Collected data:
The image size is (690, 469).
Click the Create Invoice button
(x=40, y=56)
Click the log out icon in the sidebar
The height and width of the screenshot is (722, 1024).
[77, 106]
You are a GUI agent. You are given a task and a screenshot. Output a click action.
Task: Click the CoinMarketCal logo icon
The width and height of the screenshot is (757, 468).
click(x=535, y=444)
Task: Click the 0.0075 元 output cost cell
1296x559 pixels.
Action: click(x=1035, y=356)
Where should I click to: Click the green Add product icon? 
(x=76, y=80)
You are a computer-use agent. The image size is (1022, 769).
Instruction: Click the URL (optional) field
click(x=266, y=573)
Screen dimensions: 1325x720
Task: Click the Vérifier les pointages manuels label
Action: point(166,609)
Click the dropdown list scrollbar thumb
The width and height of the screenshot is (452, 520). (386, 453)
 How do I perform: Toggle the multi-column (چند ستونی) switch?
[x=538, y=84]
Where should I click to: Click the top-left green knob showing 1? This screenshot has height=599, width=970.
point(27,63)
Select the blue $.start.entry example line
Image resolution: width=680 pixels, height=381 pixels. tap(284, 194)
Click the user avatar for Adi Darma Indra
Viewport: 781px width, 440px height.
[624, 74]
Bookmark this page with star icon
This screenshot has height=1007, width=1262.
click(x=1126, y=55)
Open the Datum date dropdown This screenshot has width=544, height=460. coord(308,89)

Exercise: Could you return exactly the lines above from the line with "Where should I click to: Click the top-left" to the line with "Click the user avatar for Adi Darma Indra", both included, and nothing else?

Solution for this problem:
Where should I click to: Click the top-left green knob showing 1? This screenshot has height=599, width=970.
point(27,63)
Select the blue $.start.entry example line
Image resolution: width=680 pixels, height=381 pixels. tap(284, 194)
Click the user avatar for Adi Darma Indra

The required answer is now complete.